● YOUR GOAL: Rewrite every line from the start of the entries through the line that contains "(x=1151, y=492)", shifting each coordinate in the answers by -22 and leaving all other text unchanged.

[Records from a data source]
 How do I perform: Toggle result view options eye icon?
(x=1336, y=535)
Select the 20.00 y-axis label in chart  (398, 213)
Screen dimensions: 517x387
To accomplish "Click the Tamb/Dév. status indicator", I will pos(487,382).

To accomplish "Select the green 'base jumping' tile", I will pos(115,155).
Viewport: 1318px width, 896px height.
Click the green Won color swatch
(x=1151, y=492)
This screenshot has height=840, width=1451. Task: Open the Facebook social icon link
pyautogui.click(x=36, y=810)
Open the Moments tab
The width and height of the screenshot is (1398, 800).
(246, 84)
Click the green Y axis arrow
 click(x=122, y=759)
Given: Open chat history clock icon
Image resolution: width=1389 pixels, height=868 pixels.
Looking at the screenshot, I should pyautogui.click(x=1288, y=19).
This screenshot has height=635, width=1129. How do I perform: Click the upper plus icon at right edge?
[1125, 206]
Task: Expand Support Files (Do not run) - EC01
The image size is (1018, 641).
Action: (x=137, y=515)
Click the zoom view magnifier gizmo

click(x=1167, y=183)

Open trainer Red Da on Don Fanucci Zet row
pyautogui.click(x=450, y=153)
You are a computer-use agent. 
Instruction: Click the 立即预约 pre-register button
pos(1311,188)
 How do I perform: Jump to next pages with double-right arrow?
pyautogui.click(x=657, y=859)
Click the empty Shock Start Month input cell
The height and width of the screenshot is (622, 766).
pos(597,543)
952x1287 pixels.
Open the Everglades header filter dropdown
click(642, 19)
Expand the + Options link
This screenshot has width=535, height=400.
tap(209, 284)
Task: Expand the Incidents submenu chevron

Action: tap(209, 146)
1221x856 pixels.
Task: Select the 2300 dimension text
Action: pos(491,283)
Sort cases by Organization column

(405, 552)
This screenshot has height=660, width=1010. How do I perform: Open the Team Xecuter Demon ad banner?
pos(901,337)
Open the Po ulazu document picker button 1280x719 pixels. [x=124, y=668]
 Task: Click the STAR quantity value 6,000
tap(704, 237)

● EXERCISE ANSWER:
 How do I perform: Toggle result view options eye icon?
(x=1314, y=513)
Select the 20.00 y-axis label in chart  (376, 191)
Screen dimensions: 517x387
To accomplish "Click the Tamb/Dév. status indicator", I will pos(465,360).

To accomplish "Select the green 'base jumping' tile", I will pos(93,133).
Viewport: 1318px width, 896px height.
Click the green Won color swatch
(x=1129, y=470)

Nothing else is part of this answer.